> **TASK A**
In the article about William Worger, where was he associate dean of graduate studies before becoming LSU's Graduate School dean?
> **TASK B**
From the article about William Worger, extract the passage from "Worger, the new" to "at Los Angeles.".

> **EXCERPT**
Worger aims to make LSU best place to study
- Page 1 of 3
- SINGLE PAGE VIEW
William Worger excitedly shows off the ongoing renovations in David Boyd Hall that will soon house the showpiece LSU Graduate School offices.
Worger, the new Graduate School dean and a historian by nature, points out the old “vault” closet, where LSU’s original treasurer’s office on the campus was located.
Worger, a quirky and outgoing New Zealand native, is tasked with unifying LSU’s graduate programs and showing off LSU’s academic “treasures” in order to substantially increase the graduate-level enrollment.
The renovated David Boyd Hall will be used as a recruiting tool for graduate students just as the LSU Cox Communications Academic Center helps draw in student-athletes.
“This is an institution that really wants to put a great deal more emphasis on graduate education,” said Worger, who was the associate dean of graduate studies at the University of California at Los Angeles.
“I like the idea of being at an institution that wants to grow,” he said.
Traditionally, LSU is more of an undergraduate institution. But LSU also is classified as a top-tier research university.

> **RECORDS SUPPLIED**
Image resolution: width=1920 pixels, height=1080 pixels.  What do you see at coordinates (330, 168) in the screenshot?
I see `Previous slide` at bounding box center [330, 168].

--

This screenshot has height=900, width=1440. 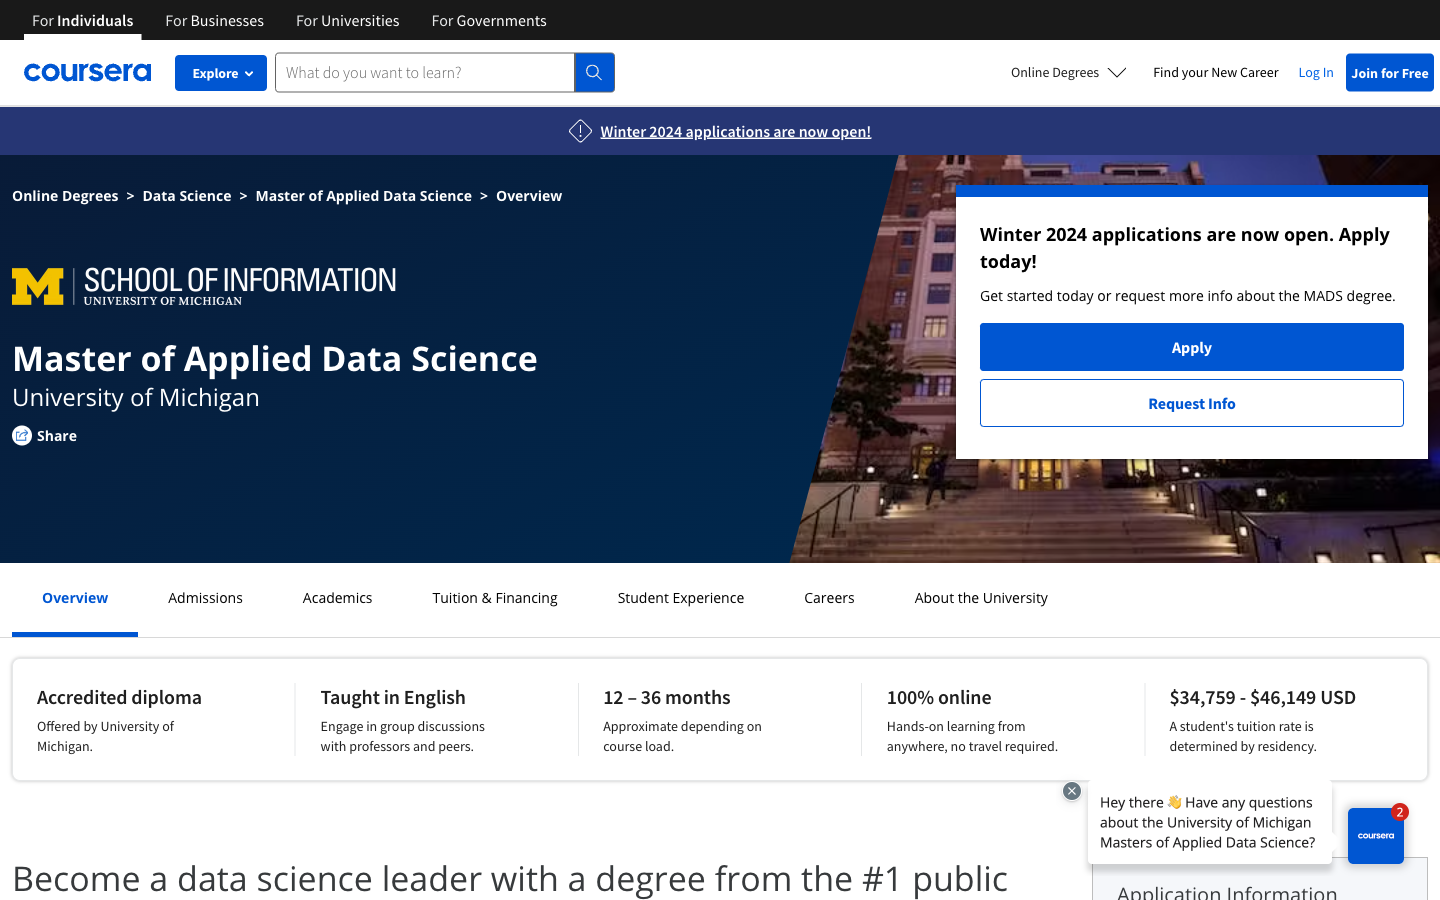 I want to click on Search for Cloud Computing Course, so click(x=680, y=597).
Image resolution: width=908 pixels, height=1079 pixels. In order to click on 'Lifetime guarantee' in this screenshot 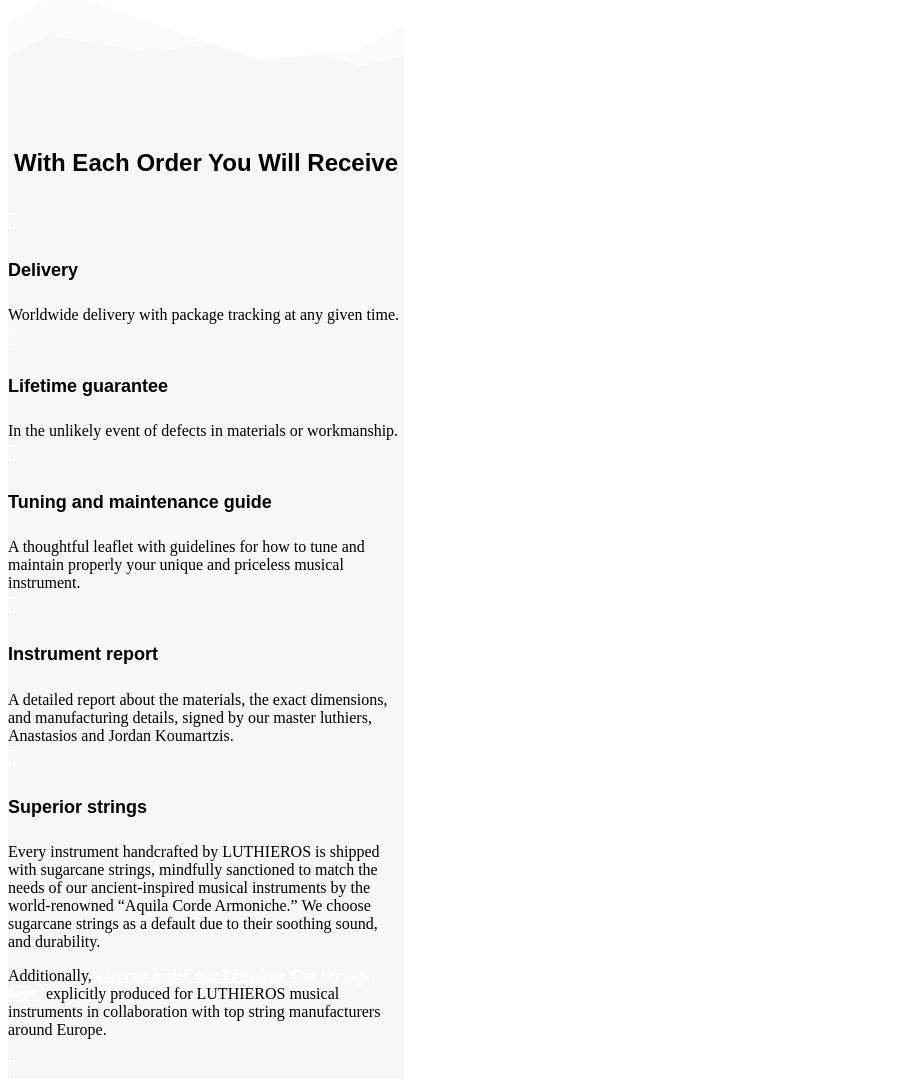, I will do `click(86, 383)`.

> **EXERCISE SOLUTION A**
The University of California at Los Angeles.

> **EXERCISE SOLUTION B**
Worger, the new Graduate School dean and a historian by nature, points out the old “vault” closet, where LSU’s original treasurer’s office on the campus was located.
Worger, a quirky and outgoing New Zealand native, is tasked with unifying LSU’s graduate programs and showing off LSU’s academic “treasures” in order to substantially increase the graduate-level enrollment.
The renovated David Boyd Hall will be used as a recruiting tool for graduate students just as the LSU Cox Communications Academic Center helps draw in student-athletes.
“This is an institution that really wants to put a great deal more emphasis on graduate education,” said Worger, who was the associate dean of graduate studies at the University of California at Los Angeles.